We’ve been known to spontaneously stay overnight almost anywhere, so packing for a day can mean packing for the night and next day as well.
You might think, oh well, they have a minivan, they can pack anything. And we do. But we just got it recently, before we’d pack two kids and a dog or two into our four door car and hit the road.
Add our wonderful Canadian weather where you can experience four seasons in one day, and you have a certain amount of “must haves.”
We always carry a case of bottled water in the car. I know it’s not very environmentally friendly, but carrying our own water saves a fortune in not buying restaurant drinks. Plus, spilled water is easy to clean, unlike apple juice or *shudder* milk.
We always have a couple sippy cups on hand. It’s amazing how a cranky baby can be calmed by sippying away at water. For reducing spills we use the ones with more of a soft plastic ‘nipple’ style rather than the classic drip and pour type.
Other ‘must haves’ include bag of plain rice cakes for a reduced calorie snack to stave off boredom or hunger. Our glove box always has a pocket knife (for cutting fresh fruit and opening packages on picnics – I’ve managed to slice a watermelon using it), pen, space pacifier, spare baby bottle, and maybe spare medication for me. (I know you’re not supposed to keep medicine in the glove box.)

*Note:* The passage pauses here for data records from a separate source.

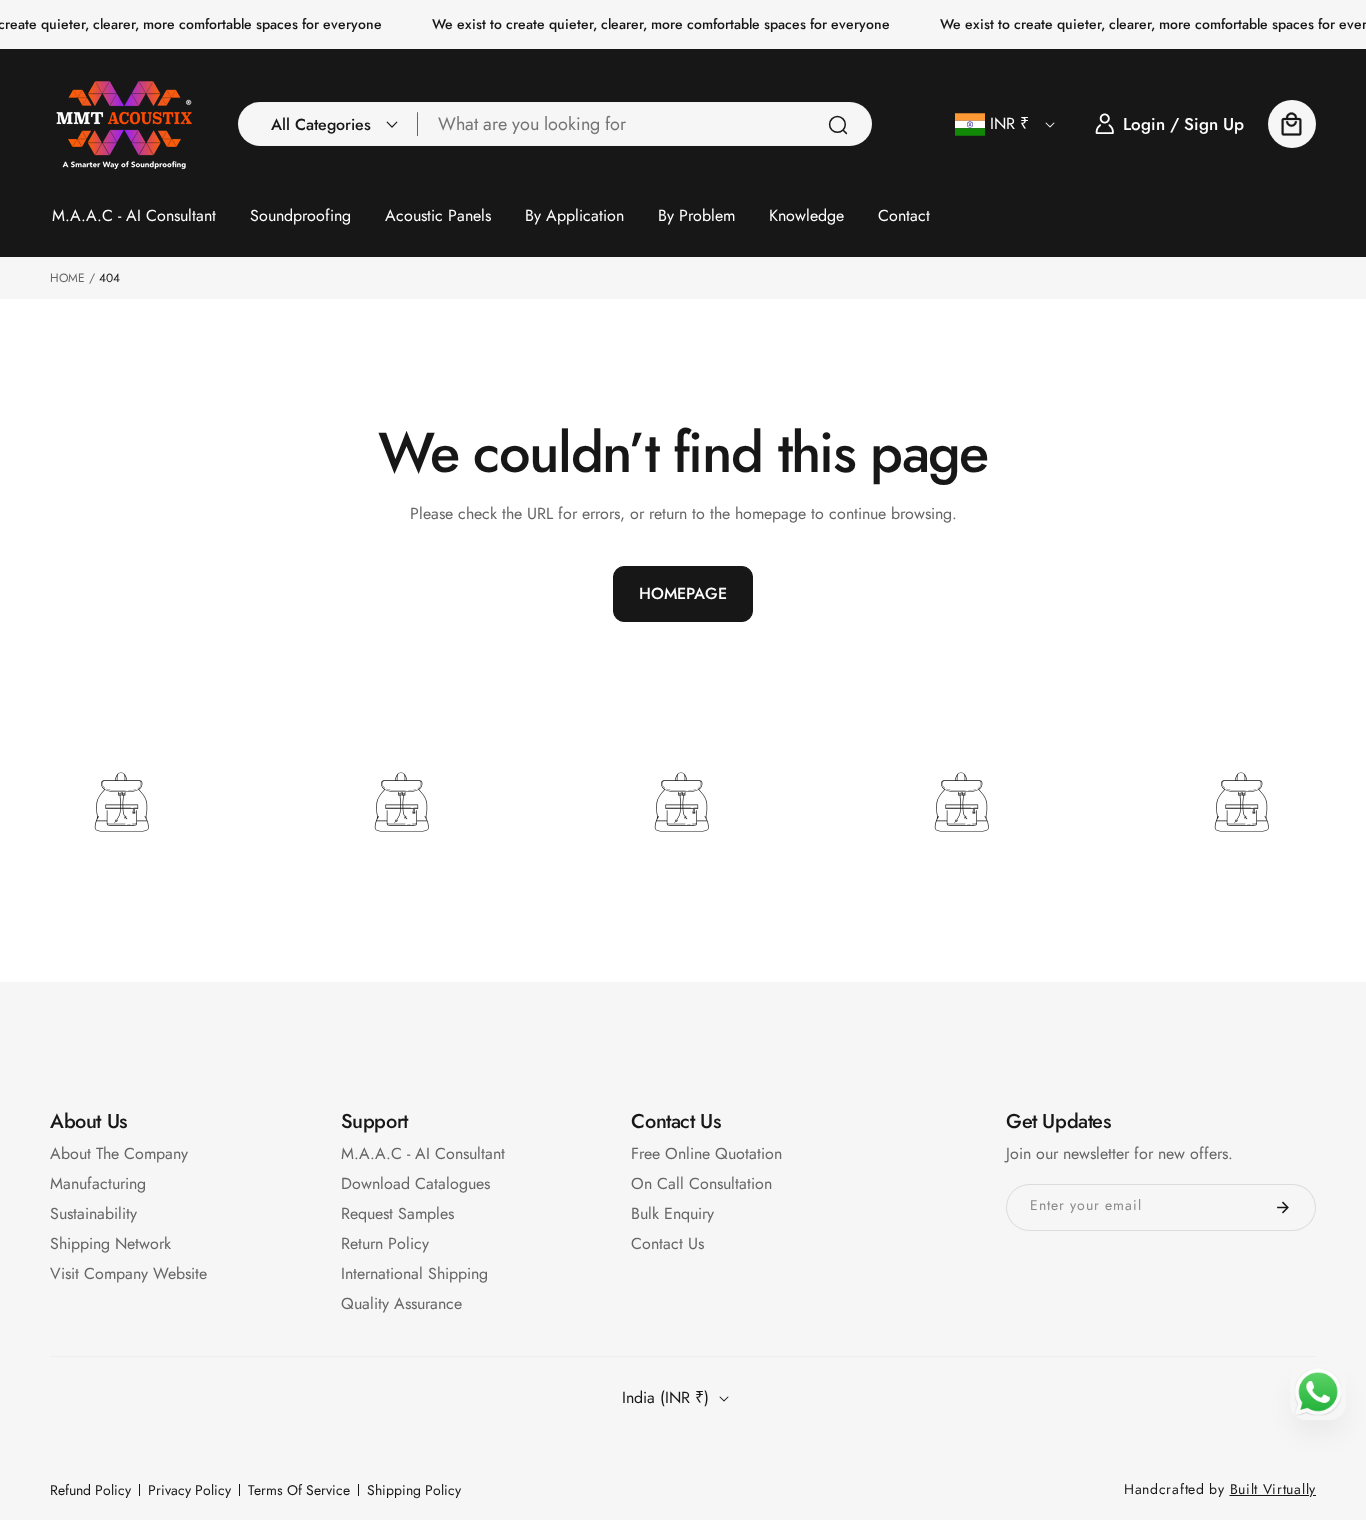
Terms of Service (299, 1490)
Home (67, 278)
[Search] (838, 125)
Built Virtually (1273, 1489)
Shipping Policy (414, 1490)
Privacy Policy (189, 1490)
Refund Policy (90, 1490)
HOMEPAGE (683, 593)
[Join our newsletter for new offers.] (1283, 1207)
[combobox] (645, 124)
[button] (329, 124)
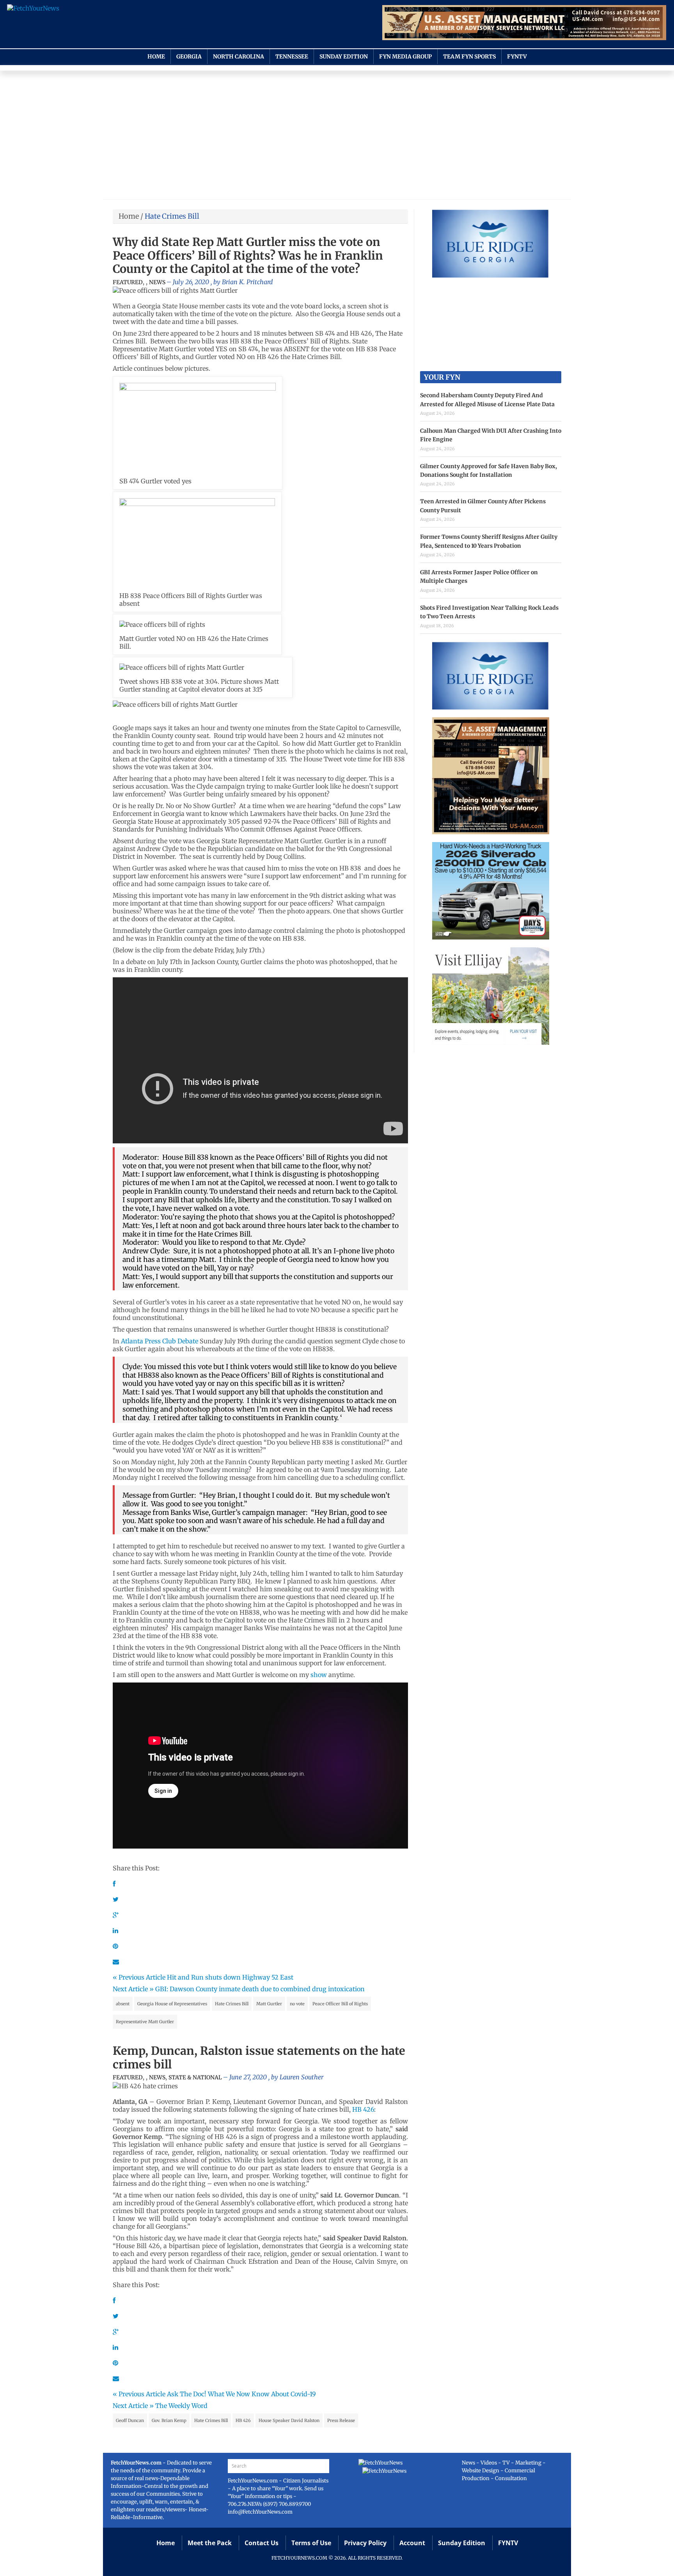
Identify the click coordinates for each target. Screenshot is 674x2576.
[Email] (116, 1962)
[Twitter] (116, 1899)
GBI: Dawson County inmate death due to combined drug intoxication (260, 1989)
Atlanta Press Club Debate (159, 1341)
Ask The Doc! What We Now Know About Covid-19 (241, 2394)
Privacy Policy (365, 2543)
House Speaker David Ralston (289, 2420)
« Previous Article (139, 1977)
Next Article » (133, 1989)
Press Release (341, 2420)
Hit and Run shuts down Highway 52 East (230, 1977)
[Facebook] (114, 1884)
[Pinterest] (115, 1946)
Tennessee (291, 56)
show (318, 1675)
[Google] (116, 1915)
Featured (128, 282)
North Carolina (238, 56)
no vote (297, 2003)
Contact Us (261, 2543)
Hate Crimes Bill (231, 2003)
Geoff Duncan (130, 2420)
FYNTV (517, 56)
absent (122, 2003)
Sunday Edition (343, 56)
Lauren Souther (301, 2077)
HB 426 (363, 2109)
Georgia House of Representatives (172, 2003)
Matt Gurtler (269, 2003)
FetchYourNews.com (253, 2480)
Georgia (189, 56)
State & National (195, 2077)
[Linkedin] (115, 1930)
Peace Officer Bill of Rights (340, 2003)
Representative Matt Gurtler (145, 2021)
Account (412, 2543)
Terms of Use (311, 2543)
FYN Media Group (405, 56)
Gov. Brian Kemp (169, 2420)
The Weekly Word (181, 2406)
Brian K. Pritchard (247, 282)
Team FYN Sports (469, 56)
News (157, 282)
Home (156, 56)
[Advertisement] (337, 136)
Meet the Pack (210, 2543)
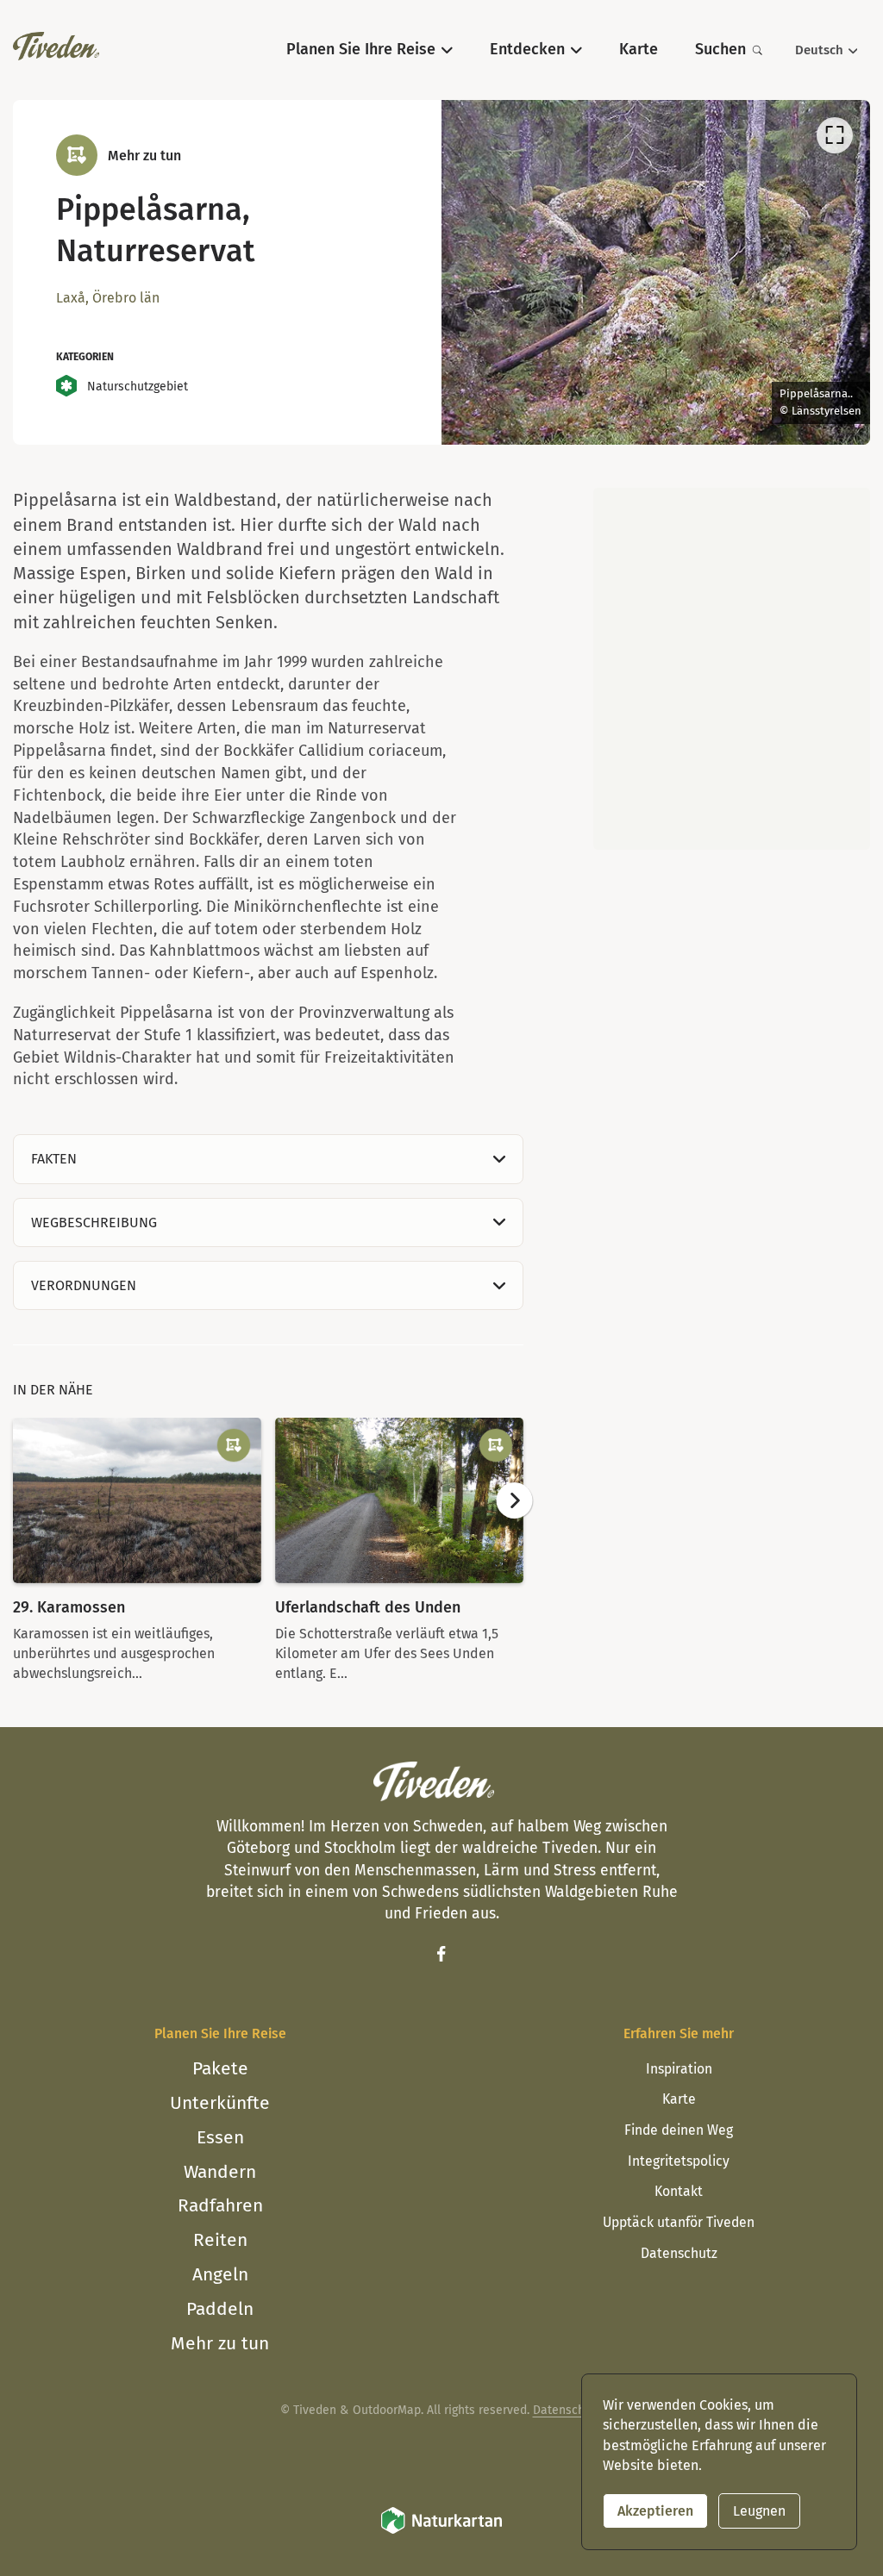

Our ‘emergency bag’ stays in the car at all times. This is a gym bag filled with one complete outfit for each child for warm and cold weather. Yes, there are shorts and track suits for each kid, therefore six outfits total. Plus an extra jacket for each kid. Diapers, wipes, socks, underwear and an old pair of preschooler shoes round it out. For the grown-ups, we each keep an extra hoodie sweater in this bag. It adds a warm layer in case the weather changes. We usually have an umbrella or two in the van as well. The emergency bag is a life saver in case of soakers, spills or surprise sleepovers.
For most trips we pack a lunch. Over time, even that has been streamlined. I used to make assorted sandwiches before we left, and pack them and some fruit in a cooler. Now I just toss cheese (either the whole block or I sliced it) and packages of coldcuts (and maybe a hardboiled egg or two), some wraps, fruit and treats into the cooler. We assemble our own lunch at a picnic. That pocket knife in the glove box sure comes in handy. To deal with messes and spills, there are always napkins in the car, stashed in nooks and crannies.
Also hidden in nooks and crannies of the van are sun hats, extra mitts and toques, sun screen and a few toys and books. These essentials simply stay in the van, and are replaced as needed. My ‘Backroads Mapbook’ has a place of honour beside the passager door. I do not trust GPS and find it really annoying to listen to a detached mechanical voice telling me ‘in 500 meters, turn right.’
I do make a point of checking the emergency bag at the start of every changing season – there’s not much point in carrying around a pair of shorts when it’s -20 C or a down vest when it’s +30 c. I ensure clothes and diapers are the right size for each child.
Our tub of baby wipes (holding at least 300 wipes at all times) rides on the console between the driver and passenger. Baby wipes are used for the obvious purpose, but are also great for cleaning hands, faces, and wiping spills. Our diaper bag (again, with diapers, more wipes, another spare pacifier and spare outfit for each diaper-wearing child) is handy to grab and go as we set off on foot.
Add kids, stroller and you have the makings of a great road trip.
What are your roadtrip essentials? Where do you like to go?